Колхозное поле мирного времени

На палубе «Ориона», среди галдящих баб с корзинками, мешками и кошелками, я пригрелась, пообсохла и неплохо выспалась.

Херсон поразил меня пылью и мусором, гонимым по улицам сильным ветром, и, сев в вагон, я снова уснула – про запас. Вагон был ужасный: он, должно быть, чудом уцелел еще со времен русско-японской войны: он качался, скрипел, и казалось, вот-вот рассыплется. Но спалось в нем неплохо.

Наутро, хорошо отдохнув, я с любопытством стала разглядывать в окно поля Херсонщины и Северной Таврии – первые настоящие колхозные поля мирного времени, которые я могла рассматривать не с неба, а из окна.

То, что меня больше всего поразило, если не считать огрехов, это – вопиющая бесхозяйственность. В 1957 году весь юг был поражен катастрофической засухой: яровые погибли, кукуруза выросла на 15–20 сантиметров и засохла, как табак, озимые удалось собрать, но солома была очень короткая. И вот даже это ничтожное количество корма для скота не заскирдовали! Валялась солома в валках – там, где ее сбросил комбайн. Первый дождь – и незаскирдованная солома будет выщелочена и потеряет и ту ничтожную питательность, которую пока что имеет!

Второе путевое впечатление было от попутчиков-студентов, окончивших факультет иностранного языка, немецкого, и не умеющих не то что составлять, а просто перевести самую несложную фразу. Чему же их столько лет учили?!

********************

## ОПИСАНИЕ ЗАДАЧИ
Обновите отрывок о поездке по югу: перепишите всё от «Колхозное поле мирного» и вниз до «неба, а из окна.», заменив «Херсон» на «Николаев».

Сохранённые записи данных:
********************

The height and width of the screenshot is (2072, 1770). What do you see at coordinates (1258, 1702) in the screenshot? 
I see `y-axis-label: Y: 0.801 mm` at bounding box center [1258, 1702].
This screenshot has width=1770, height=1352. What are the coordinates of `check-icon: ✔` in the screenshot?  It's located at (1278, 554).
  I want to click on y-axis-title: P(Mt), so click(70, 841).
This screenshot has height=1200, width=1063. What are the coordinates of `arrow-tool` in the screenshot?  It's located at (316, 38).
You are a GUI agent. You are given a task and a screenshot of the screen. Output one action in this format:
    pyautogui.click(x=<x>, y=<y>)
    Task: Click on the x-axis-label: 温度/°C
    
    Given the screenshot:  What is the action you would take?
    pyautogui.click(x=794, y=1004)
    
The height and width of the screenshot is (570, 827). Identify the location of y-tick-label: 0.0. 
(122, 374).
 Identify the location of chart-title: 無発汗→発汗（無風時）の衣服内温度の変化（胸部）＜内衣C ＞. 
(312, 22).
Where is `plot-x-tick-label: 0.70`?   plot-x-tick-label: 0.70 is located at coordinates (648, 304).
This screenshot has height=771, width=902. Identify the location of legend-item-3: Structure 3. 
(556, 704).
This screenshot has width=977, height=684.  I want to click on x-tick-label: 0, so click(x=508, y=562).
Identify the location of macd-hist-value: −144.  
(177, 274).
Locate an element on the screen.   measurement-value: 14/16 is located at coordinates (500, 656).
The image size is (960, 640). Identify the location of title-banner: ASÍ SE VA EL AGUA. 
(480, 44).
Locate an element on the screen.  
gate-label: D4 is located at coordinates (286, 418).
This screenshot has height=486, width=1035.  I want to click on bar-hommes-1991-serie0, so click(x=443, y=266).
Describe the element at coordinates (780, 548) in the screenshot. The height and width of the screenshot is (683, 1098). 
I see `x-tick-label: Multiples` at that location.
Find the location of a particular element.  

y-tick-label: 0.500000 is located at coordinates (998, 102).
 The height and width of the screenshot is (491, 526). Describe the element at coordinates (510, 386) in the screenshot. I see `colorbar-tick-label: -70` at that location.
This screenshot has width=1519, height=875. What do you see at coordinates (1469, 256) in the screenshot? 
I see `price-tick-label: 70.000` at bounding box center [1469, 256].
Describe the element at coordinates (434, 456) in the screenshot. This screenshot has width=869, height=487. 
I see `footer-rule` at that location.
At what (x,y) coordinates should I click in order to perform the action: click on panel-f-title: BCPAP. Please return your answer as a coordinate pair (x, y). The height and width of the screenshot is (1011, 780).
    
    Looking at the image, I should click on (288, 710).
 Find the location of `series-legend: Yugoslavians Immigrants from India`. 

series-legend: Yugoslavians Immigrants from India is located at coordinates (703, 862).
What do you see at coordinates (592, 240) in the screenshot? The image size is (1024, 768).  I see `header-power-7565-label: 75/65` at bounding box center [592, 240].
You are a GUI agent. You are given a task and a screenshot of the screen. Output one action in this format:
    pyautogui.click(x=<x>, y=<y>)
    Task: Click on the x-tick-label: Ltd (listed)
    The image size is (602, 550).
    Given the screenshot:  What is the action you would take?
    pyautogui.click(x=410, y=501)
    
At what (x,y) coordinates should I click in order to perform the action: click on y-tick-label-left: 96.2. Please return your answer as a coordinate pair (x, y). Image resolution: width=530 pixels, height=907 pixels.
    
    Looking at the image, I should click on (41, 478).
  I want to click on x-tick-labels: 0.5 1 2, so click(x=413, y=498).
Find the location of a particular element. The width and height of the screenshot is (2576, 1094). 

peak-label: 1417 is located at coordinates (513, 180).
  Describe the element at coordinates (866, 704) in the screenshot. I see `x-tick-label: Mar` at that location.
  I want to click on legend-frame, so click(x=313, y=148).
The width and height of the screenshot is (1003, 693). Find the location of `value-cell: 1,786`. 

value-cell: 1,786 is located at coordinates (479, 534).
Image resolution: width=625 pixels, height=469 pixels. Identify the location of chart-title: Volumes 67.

********************

## ОТВЕТ К ЗАДАНИЮ
Колхозное поле мирного времени

На палубе «Ориона», среди галдящих баб с корзинками, мешками и кошелками, я пригрелась, пообсохла и неплохо выспалась.

Николаев поразил меня пылью и мусором, гонимым по улицам сильным ветром, и, сев в вагон, я снова уснула – про запас. Вагон был ужасный: он, должно быть, чудом уцелел еще со времен русско-японской войны: он качался, скрипел, и казалось, вот-вот рассыплется. Но спалось в нем неплохо.

Наутро, хорошо отдохнув, я с любопытством стала разглядывать в окно поля Николаевщины и Северной Таврии – первые настоящие колхозные поля мирного времени, которые я могла рассматривать не с неба, а из окна.